● **EXERCISE OBJECTIVE**
The answer should hold exactly the lines of the entries below from the one containing "This screenshot has width=1372, height=881." through the last line, both included.
^^^^
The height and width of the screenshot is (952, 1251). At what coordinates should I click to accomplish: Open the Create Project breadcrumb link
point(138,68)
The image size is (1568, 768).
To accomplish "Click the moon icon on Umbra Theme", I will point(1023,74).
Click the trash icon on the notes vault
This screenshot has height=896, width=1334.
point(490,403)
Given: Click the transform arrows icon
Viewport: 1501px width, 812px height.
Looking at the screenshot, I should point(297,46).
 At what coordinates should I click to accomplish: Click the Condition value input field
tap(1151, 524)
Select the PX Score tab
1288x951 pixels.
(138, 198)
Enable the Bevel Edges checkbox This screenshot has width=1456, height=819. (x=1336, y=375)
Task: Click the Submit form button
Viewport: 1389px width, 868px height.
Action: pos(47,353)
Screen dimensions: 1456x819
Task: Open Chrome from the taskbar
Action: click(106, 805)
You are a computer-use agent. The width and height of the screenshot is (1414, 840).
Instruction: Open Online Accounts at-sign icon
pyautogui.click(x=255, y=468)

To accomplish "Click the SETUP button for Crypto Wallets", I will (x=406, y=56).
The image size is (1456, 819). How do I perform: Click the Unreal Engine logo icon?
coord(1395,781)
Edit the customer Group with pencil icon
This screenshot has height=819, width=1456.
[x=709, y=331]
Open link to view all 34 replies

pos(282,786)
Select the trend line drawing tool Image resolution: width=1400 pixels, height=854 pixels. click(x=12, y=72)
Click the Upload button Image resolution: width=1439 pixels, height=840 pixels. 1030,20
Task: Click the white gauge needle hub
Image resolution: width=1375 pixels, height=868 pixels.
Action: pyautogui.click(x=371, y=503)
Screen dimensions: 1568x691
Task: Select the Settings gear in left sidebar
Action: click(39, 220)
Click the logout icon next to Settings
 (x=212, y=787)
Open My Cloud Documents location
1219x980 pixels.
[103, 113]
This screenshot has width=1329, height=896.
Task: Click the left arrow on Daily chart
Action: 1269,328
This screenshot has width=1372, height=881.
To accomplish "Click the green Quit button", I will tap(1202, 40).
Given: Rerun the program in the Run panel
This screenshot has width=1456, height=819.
^^^^
● **OUTPUT OF THE TASK**
This screenshot has width=1372, height=881.
To accomplish "Click the green Quit button", I will tap(1202, 40).
Given: Rerun the program in the Run panel
This screenshot has width=1456, height=819.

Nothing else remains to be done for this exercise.